Add a perturbed_observations option to ensemble_kalman_filter_log_marginal_likelihood.

langmore · tensorflower-gardener · commit bc6c411b0fbd · 2022-05-29T16:10:15.000-07:00
If False, the observation covariance is computed in a less-stochastic manner that guarantees an SPD result, even with small ensemble sizes.

The name "perturbed observations" is chosen because this corresponds to the (well-known) "perturbed observation" *update* step. There is no well-known name for this technique as applied to marginal likelihood (as I've done here), but borrowing the same name seems appropriate.

PiperOrigin-RevId: 451771148
diff --git a/tensorflow_probability/python/experimental/sequential/ensemble_kalman_filter.py b/tensorflow_probability/python/experimental/sequential/ensemble_kalman_filter.py
@@ -29,6 +29,10 @@
 ]
 
 
+class InsufficientEnsembleSizeError(Exception):
+  """Raise when the ensemble size is insufficient for a function."""
+
+
 # Sample covariance. Handles differing shapes.
 def _covariance(x, y=None):
   """Sample covariance, assuming samples are the leftmost axis."""
@@ -304,6 +308,7 @@ def ensemble_kalman_filter_log_marginal_likelihood(
     state,
     observation,
     observation_fn,
+    perturbed_observations=True,
     seed=None,
     name=None):
   """Ensemble Kalman filter log marginal likelihood.
@@ -332,6 +337,11 @@ def ensemble_kalman_filter_log_marginal_likelihood(
     observation_fn: callable returning an instance of
       `tfd.MultivariateNormalLinearOperator` along with an extra information
       to be returned in the `EnsembleKalmanFilterState`.
+    perturbed_observations: Whether the marginal distribution `p(Y[t] | ...)`
+      is estimated using samples from the `observation_fn`'s distribution. If
+      `False`, the distribution's covariance matrix is used directly. This
+      latter choice is less common in the literature, but works even if the
+      ensemble size is smaller than the number of observations.
     seed: PRNG seed; see `tfp.random.sanitize_seed` for details.
     name: Python `str` name for ops created by this method.
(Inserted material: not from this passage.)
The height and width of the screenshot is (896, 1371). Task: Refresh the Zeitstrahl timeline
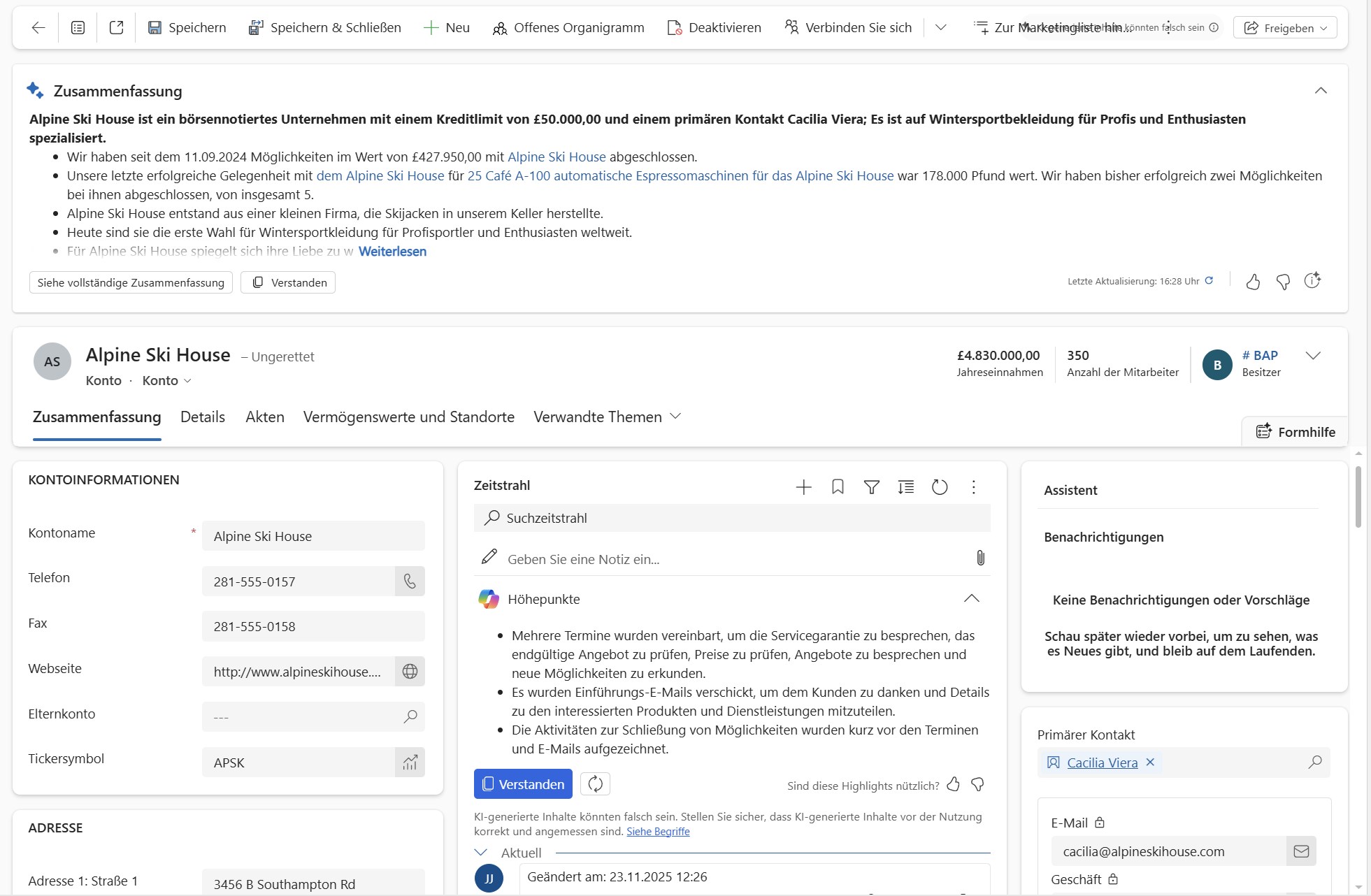pos(939,487)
       Default value: `None`
@@ -340,6 +350,10 @@ def ensemble_kalman_filter_log_marginal_likelihood(
   Returns:
     log_marginal_likelihood: `Tensor` with same dtype as `state`.
 
+  Raises:
+    InsufficientEnsembleSizeError: If `perturbed_observations=True` and the
+      ensemble size is not at least one greater than the number of observations.
+
   #### References
 
   [1] Geir Evensen. Sequential data assimilation with a nonlinear
@@ -360,16 +374,37 @@ def ensemble_kalman_filter_log_marginal_likelihood(
 
     observation = tf.convert_to_tensor(observation, dtype=common_dtype)
 
-    if not isinstance(observation_particles_dist,
-                      distributions.MultivariateNormalLinearOperator):
-      raise ValueError('Expected `observation_fn` to return an instance of '
-                       '`MultivariateNormalLinearOperator`')
-
-    observation_particles = observation_particles_dist.sample(seed=seed)
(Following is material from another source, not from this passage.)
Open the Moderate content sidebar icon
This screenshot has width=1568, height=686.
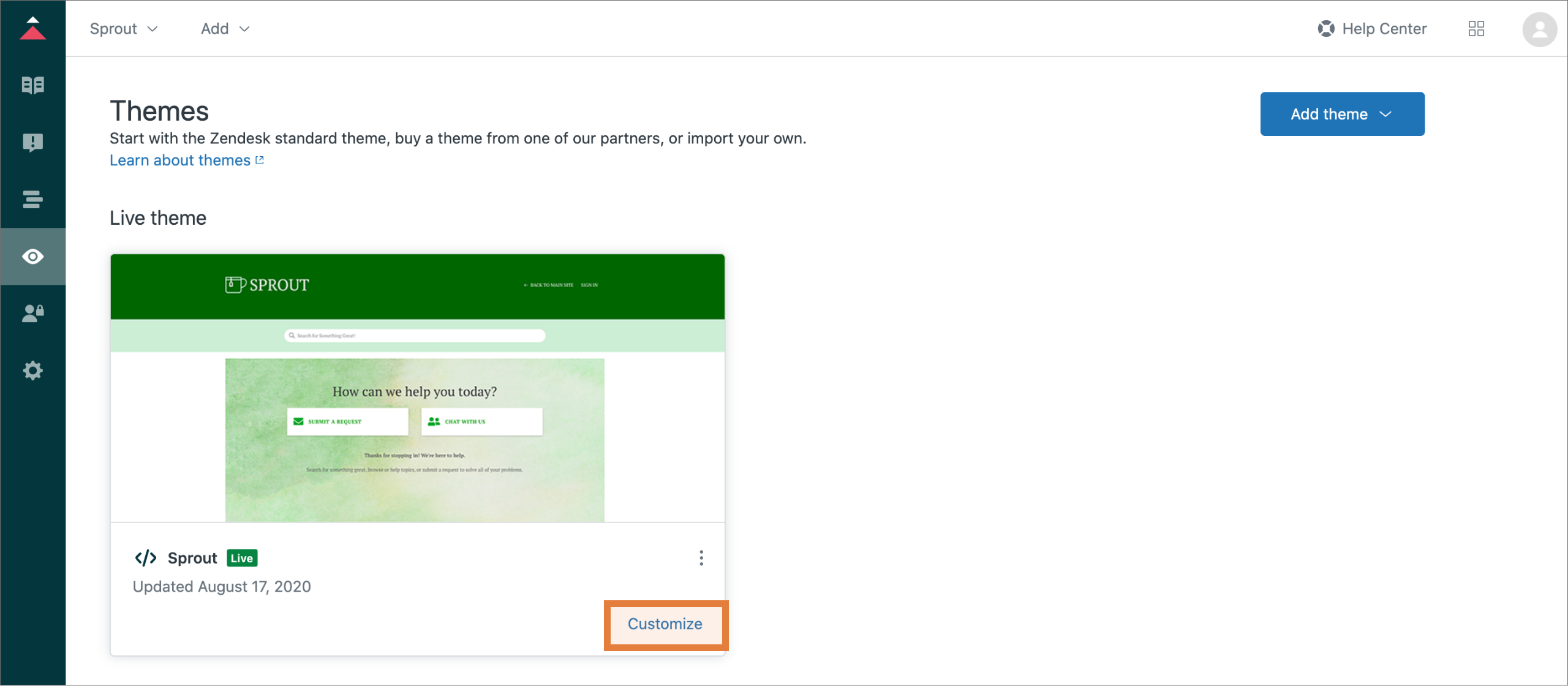coord(32,143)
-    observation_dist = distributions.MultivariateNormalTriL(
-        loc=tf.reduce_mean(observation_particles, axis=0),
-        scale_tril=tf.linalg.cholesky(_covariance(observation_particles)))
-
+    if perturbed_observations:
+      # With G the observation operator and B the batch shape,
+      # observation_particles = G(X) + η, where η ~ Normal(0, Γ).
+      # Both are shape [n_ensemble] + B + [n_observations]
+      observation_particles = observation_particles_dist.sample(seed=seed)
+      n_observations = observation_particles_dist.event_shape[0]
+      n_ensemble = observation_particles_dist.batch_shape[0]
+      if (n_ensemble is not None and n_observations is not None and
+          n_ensemble < n_observations + 1):
+        raise InsufficientEnsembleSizeError(
+            f'When `perturbed_observations=True`, ensemble size ({n_ensemble}) '
+            'must be at least one greater than the number of observations '
+            f'({n_observations}), but it was not.')
+      observation_dist = distributions.MultivariateNormalTriL(
+          loc=tf.reduce_mean(observation_particles, axis=0),
+          # Cholesky(Cov(G(X) + η)), where Cov(..) is the ensemble covariance.
+          scale_tril=tf.linalg.cholesky(_covariance(observation_particles)))
+    else:
+      # predicted_observation = G(X),
+      # and is shape [n_ensemble] + B.
+      predicted_observation = observation_particles_dist.mean()
+      observation_dist = distributions.MultivariateNormalTriL(
+          loc=tf.reduce_mean(predicted_observation, axis=0),  # ensemble mean
+          # Cholesky(Cov(G(X)) + Γ), where Cov(..) is the ensemble covariance.
+          scale_tril=tf.linalg.cholesky(
+              _covariance(predicted_observation) +
+              _linop_covariance(observation_particles_dist).to_dense()))
+
+    # Above we computed observation_dist, the distribution of observations given
+    # the predictive distribution of states (e.g. states from previous time).
+    # Here we evaluate the log_prob on the actual observations.
     return observation_dist.log_prob(observation)
 
 
diff --git a/tensorflow_probability/python/experimental/sequential/ensemble_kalman_filter_test.py b/tensorflow_probability/python/experimental/sequential/ensemble_kalman_filter_test.py
@@ -269,6 +269,7 @@ def observation_fn(_, particles, extra):
       self.assertAllEqual(particles_shape[1:-1], log_ml.shape)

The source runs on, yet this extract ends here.